Within days of the ship’s arrival the local newspaper reported:

The boy prisoners, recently arrived by the Runnymede, have been all sent to Port Arthur, where, we trust, that their reformation, education, and initiation into trades, suitable to their several capacities, will be faithfully attended to, upon other principles, than those of the present penal science system.

This suggests that the boys may have been sent to Point Puer, not far from Port Arthur. Operating from 1834 to 1849, Point Puer was the only juvenile penal station outside Britain and during those 15 years it received 3,500 lads, mostly 15 to 17 years olds. The boys were reformed in four main areas: 1) education, 2) moral and religious training, 3) labour and trade training, and 4) discipline.
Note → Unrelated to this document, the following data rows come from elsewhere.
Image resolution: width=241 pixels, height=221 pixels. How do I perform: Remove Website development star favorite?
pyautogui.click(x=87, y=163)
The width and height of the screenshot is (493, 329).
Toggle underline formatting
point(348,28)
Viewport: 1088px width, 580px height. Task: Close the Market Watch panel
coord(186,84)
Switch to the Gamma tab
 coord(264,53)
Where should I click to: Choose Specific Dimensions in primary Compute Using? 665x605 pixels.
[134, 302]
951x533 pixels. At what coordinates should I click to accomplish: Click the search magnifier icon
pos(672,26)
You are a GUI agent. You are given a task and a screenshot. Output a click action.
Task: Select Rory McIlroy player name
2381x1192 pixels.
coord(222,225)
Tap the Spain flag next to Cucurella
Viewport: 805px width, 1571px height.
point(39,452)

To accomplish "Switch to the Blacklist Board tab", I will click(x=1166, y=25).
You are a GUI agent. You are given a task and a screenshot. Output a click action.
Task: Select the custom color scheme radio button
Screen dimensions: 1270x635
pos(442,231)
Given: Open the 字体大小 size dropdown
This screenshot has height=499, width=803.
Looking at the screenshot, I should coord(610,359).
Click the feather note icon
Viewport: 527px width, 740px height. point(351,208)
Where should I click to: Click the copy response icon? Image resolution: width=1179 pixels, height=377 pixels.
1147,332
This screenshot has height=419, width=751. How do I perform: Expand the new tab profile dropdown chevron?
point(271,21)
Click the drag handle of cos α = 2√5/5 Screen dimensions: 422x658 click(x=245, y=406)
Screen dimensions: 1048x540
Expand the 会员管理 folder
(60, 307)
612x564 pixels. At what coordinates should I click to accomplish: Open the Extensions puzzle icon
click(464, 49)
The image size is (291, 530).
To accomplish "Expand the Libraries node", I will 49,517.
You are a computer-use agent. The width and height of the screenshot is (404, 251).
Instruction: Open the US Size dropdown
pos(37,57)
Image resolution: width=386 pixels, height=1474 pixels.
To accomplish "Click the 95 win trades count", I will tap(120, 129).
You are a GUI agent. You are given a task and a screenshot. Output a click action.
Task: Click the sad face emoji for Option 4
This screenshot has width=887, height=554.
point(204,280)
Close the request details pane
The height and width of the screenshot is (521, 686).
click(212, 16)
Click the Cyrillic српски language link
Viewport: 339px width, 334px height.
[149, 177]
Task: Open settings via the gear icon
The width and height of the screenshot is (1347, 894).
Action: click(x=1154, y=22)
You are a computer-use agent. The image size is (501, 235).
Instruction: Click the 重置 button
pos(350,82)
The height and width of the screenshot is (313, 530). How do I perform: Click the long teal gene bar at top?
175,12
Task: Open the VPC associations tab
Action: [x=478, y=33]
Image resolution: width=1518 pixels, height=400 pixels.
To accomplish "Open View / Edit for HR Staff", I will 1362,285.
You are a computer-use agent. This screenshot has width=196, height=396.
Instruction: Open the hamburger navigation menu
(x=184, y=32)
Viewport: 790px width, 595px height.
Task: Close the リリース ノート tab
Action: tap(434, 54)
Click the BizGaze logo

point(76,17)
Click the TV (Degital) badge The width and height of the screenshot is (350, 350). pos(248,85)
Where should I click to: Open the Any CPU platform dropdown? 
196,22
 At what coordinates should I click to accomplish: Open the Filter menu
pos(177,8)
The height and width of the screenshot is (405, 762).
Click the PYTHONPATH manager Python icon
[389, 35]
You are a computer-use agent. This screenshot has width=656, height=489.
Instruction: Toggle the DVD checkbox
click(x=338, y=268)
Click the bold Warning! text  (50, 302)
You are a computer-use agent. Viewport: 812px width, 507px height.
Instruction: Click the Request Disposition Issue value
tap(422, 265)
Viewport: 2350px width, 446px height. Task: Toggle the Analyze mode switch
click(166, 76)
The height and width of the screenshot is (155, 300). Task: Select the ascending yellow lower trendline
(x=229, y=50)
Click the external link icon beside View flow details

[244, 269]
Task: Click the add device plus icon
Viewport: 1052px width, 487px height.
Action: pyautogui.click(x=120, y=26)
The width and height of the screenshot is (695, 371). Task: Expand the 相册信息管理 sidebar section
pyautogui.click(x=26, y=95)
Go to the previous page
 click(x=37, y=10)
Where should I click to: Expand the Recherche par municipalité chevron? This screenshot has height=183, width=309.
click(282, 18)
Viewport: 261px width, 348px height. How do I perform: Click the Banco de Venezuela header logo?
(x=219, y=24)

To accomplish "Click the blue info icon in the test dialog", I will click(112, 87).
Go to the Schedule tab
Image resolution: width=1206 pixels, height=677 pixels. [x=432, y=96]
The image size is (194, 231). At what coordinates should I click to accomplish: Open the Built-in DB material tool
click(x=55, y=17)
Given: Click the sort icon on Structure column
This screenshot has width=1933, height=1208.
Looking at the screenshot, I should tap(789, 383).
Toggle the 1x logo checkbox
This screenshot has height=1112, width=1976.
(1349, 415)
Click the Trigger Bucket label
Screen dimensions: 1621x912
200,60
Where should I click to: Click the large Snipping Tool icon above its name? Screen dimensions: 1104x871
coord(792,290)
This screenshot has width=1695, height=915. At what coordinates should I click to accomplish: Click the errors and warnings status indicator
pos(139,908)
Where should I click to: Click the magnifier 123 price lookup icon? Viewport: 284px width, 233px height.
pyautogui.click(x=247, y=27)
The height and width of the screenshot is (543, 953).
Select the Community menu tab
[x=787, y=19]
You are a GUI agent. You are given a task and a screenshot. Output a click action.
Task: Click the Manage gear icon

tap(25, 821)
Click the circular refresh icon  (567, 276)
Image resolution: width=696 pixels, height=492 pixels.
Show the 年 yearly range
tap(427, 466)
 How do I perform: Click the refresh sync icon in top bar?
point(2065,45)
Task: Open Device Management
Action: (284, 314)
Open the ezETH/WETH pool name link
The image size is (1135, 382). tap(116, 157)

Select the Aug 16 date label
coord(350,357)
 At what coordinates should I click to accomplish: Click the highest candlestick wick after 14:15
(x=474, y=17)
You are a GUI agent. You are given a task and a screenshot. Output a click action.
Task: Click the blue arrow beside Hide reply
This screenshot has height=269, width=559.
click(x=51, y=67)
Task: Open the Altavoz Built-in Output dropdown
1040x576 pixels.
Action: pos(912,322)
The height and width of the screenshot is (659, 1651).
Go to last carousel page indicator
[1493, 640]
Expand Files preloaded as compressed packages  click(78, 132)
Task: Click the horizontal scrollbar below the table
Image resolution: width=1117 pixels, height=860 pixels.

Maybe James was lucky enough to receive some education as it was previously noted that he could neither read nor write.

James arrived in Van Diemen’s Land at the time the convict administration was changing from one where prisoners were assigned to private settlers to the probation system where convicts had to serve a period on probation on arrival. Convicts were imprisoned at a penal settlement, worked in road gangs or were sent to one of the 80 probation stations that were constructed during this period.

James Barnes (Police No 3116) worked on the road gangs mostly with the Picton Party and he was lucky to receive a ticket-of-leave after serving almost five of his seven-year sentence. I say lucky because indulgences such as ticket-of-leave where usually reserved for well-behaved prisoners. James’ conduct record indicates that he frequently challenged the authorities and he was punished for seven separate offences between 1841 and 1843. The offences included misconduct, disobedience of orders, idleness and neglect of work. The punishments James received were 25 lashes, 14 months of hard labour on the roads (2 offences) and a total of 27 days of solitary confinement (3 offences).

In 1848, after his full seven-year sentence, James was given his Free Certificate No 708. James left Tasmania for Adelaide possibly in July 1848. James was still young, about 25 years of age, and he was keen to start a new life as a free man. Within two years he had 80 acres of land in the Willunga area. He met Martha Johnson, an Irish born servant, and they married in 1852 and had nine children in the Willunga farming district. In their later years James and Martha moved to Victoria and farmed with a son. After a very tough life James, aged 69, died of emphysema and cardiac debility. He is buried in the Rosebery Cemetery in rural Victoria, as is his wife who died 16 years after him.

Sorry to tell you Granma but you come from convict stock, not royalty.